- _THE TASK_: Copy exactly the lines of the records below, and only those lines, beginning with the line that contains "[irdo] (28, 295)" and ending with the line that contains "Instituții publice care".

(Stored items)

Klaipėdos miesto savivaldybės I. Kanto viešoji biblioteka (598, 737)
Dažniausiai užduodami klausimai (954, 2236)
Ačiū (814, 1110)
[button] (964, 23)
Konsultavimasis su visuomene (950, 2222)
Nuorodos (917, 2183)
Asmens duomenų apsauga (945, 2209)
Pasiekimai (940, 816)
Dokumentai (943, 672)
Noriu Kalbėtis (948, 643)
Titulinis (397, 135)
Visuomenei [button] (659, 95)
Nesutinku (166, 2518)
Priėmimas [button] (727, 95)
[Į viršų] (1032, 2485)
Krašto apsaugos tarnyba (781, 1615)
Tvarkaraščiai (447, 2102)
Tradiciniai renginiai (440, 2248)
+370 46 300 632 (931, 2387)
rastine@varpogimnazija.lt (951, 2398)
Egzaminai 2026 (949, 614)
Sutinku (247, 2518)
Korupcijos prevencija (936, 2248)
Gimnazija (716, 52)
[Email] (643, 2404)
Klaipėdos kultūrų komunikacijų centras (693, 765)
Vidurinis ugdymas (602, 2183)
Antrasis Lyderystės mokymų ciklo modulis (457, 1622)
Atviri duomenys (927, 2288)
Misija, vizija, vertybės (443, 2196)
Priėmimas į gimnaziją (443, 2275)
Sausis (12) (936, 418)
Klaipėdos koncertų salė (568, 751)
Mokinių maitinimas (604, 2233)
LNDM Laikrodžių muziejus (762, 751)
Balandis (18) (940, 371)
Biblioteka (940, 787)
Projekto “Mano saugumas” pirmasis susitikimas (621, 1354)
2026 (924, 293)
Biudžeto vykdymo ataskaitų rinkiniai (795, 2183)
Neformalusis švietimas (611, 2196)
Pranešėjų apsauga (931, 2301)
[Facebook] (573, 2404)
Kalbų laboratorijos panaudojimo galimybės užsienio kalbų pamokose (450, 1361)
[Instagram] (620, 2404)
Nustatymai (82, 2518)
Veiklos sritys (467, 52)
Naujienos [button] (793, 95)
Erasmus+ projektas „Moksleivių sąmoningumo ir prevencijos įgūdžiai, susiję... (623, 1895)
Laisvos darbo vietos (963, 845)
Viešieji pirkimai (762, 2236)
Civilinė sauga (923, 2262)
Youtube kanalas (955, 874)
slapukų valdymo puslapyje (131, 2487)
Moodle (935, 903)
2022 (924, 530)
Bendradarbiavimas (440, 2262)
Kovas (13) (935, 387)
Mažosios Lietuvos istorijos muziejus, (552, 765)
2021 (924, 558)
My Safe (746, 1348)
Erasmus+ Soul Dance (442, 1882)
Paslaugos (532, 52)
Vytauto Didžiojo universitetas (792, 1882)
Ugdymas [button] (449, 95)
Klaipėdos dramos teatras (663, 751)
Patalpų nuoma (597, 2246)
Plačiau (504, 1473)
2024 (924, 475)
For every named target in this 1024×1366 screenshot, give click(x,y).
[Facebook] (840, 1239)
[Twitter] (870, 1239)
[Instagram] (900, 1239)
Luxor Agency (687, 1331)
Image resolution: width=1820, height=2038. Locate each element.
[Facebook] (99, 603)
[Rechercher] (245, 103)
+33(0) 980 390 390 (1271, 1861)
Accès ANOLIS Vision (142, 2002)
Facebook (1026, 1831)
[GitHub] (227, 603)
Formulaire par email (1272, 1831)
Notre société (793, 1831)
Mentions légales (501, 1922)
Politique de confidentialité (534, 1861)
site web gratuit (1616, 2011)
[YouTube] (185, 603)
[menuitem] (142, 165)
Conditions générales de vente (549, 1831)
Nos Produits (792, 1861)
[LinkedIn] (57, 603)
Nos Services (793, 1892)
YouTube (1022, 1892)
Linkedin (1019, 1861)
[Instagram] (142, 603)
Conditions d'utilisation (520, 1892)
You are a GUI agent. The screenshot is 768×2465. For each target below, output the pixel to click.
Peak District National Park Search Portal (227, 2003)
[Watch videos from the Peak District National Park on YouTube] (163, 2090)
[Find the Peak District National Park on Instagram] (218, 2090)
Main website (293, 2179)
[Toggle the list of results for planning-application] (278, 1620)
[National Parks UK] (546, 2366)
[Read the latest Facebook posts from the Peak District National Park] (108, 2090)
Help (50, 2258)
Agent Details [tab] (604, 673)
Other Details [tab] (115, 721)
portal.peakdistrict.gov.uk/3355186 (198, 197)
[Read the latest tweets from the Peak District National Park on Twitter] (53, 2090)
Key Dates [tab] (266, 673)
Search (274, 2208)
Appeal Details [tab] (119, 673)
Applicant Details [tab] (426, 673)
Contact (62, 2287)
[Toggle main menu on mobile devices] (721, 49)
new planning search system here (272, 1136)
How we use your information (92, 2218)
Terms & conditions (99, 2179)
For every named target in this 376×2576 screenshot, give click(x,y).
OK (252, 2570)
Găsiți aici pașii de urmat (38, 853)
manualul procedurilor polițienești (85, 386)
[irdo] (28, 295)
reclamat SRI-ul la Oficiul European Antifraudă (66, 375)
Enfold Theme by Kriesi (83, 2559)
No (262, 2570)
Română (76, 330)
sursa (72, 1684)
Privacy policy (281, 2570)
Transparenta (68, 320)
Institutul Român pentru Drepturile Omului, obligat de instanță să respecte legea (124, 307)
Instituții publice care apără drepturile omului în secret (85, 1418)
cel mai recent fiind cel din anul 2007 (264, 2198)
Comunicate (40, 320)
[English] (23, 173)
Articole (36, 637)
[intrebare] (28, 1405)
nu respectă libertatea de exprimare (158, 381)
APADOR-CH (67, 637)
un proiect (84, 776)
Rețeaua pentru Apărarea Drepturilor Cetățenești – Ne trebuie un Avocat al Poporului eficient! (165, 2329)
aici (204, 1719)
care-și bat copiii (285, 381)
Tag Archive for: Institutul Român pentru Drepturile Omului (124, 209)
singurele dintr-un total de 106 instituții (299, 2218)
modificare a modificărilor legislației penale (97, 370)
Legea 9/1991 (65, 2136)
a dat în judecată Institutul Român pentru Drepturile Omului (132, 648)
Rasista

- _REPLY TO THE EXERCISE_:
[irdo] (28, 295)
reclamat SRI-ul la Oficiul European Antifraudă (66, 375)
Enfold Theme by Kriesi (83, 2559)
No (262, 2570)
Română (76, 330)
sursa (72, 1684)
Privacy policy (281, 2570)
Transparenta (68, 320)
Institutul Român pentru Drepturile Omului, obligat de instanță să respecte legea (124, 307)
Instituții publice care apără drepturile omului în secret (85, 1418)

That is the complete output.